I agree entirely that this should have gone to trial and realize that, statistically, nearly everything reviewed by a grand jury does. I agree that the fact Wilson will never even face charges is a mark of shame on the legal system. But I don’t get the sense that the people who are furious about this, whatever their race, are clamoring for a trial they’ll never see; it seems to me they’re clamoring for a conviction they feel they’ve been cheated out of. To the detriment of all of us, that belief is yet one more fault line that fractures and splinters us and renders impossible the hard, uncomfortable discussions we still need to have about race in this country.

Some strong pushback from an African-American woman:

While I appreciate your always-nuanced analysis, a few points of dissent: First, Michael Brown was not a “criminal”, as he had not been charged and convicted of anything. He was accused of petty theft, which is a misdemeanor. But alas, your facile use of the word speaks to the ease with which Black men are labeled as such, so as to be quickly demonized.

Secondly, you seemingly contradict yourself, because Balko’s article makes clear that this is not an environment where the police are protecting and serving but instead harassing and self-serving. I am in no way justifying assailing a police officer (or anyone for that matter), verbally or physically, but you are not a young Black man living in what is still ostensibly the South and facing harassment for just being. I challenge you to invite Black males to tell you their stories of police harassment. How many times they have been detained, cuffed, kicked and threatened with death because they fit a profile, looked suspicious or were just somewhere some cop didn’t think they belonged? Yes, this is in America.

Thirdly, seriously: “And yes, primordial racial feelings may well have been part of the mix.”? He described him as a “demon”, “Hulk Hogan” even. Have you not seen the recent study that shows that White people in fact do see Blacks as super-human?

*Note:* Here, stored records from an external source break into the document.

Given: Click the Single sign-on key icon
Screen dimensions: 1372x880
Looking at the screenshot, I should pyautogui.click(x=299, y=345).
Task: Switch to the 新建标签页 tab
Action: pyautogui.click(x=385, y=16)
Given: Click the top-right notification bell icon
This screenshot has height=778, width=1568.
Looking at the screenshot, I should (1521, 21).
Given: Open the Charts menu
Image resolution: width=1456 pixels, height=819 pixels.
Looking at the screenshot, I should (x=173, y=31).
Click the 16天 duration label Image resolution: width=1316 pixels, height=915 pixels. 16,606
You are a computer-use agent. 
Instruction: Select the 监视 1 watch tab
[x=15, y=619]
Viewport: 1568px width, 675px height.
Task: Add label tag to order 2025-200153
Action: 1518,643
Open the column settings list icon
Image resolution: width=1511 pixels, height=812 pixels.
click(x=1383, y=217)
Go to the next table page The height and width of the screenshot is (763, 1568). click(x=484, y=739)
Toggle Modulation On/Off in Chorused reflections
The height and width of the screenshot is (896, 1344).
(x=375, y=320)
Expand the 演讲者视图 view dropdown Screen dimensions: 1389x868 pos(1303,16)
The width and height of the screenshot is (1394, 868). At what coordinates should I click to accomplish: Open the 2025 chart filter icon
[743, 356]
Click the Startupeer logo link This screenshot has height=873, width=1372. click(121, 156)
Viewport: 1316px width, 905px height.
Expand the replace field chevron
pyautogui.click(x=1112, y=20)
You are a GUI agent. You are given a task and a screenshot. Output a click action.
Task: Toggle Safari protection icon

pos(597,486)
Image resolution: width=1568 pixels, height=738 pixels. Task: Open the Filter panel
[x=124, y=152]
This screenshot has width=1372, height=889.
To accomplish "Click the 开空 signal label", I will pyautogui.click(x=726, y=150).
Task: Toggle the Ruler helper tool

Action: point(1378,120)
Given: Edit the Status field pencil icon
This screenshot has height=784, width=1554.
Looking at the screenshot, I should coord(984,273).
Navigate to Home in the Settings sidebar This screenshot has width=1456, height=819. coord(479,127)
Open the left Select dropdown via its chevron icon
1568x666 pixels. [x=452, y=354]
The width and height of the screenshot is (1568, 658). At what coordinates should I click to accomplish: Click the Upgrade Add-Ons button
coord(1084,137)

You are surely not ignorant, Andrew, but there is an interminable, sometimes slight, sometimes massive burden that comes with Blackness that you seem wholly oblivious to. That 12 year old that was shot in Cleveland was sitting on a swing playing with a fake gun. Two things happened due purely to his Blackness: police were called and he was murdered. Full stop. The Black man shot in the stairwell of his building in NYC for just existing while Black because a cop got scared.  And that’s just since Monday.

Clive Bundy assails and threatens federal officers and gets invited on Fox News. Eric Frein plans and carries out an attack on state trooper barracks, killing one and seriously wounding another – again brought in alive. Ted Nugent scares the shit out of me with his racism, misogyny, anti-government and gun-humping ways, but yet he’s a hero to many White people and no one seems to have shot him yet either. White people have feared, reviled and vilified Blackness since they first laid eyes upon us. The codification and justification of our enslavement, disenfranchisement and murder is beyond primordial; it is part and parcel of what has made America and the Western world. Ferguson is just another eruption in this racist legacy and reality.

Update from a reader:

I agree with those who are stating that Officer Wilson was, at least, poorly trained and may not have been fit to be an officer in the first place.  Like many justifiable police shootings, it didn’t have to go that way.

But on of your readers claimed that, at most, Brown was guilty of petit theft, which is a misdemeanor.  This is incorrect.  Brown not only stole from the convenience store, he assaulted the business owner who tried to stop him from stealing.  This assault escalated Brown’s theft to a strong-arm robbery, which is a second-degree felony in the State of Missouri.  And it was Brown’s commission of this felony that began the chain of events that led to his death.  He had nobody but himself to blame for that – not Officer Wilson, not the prosecutor, and not racism.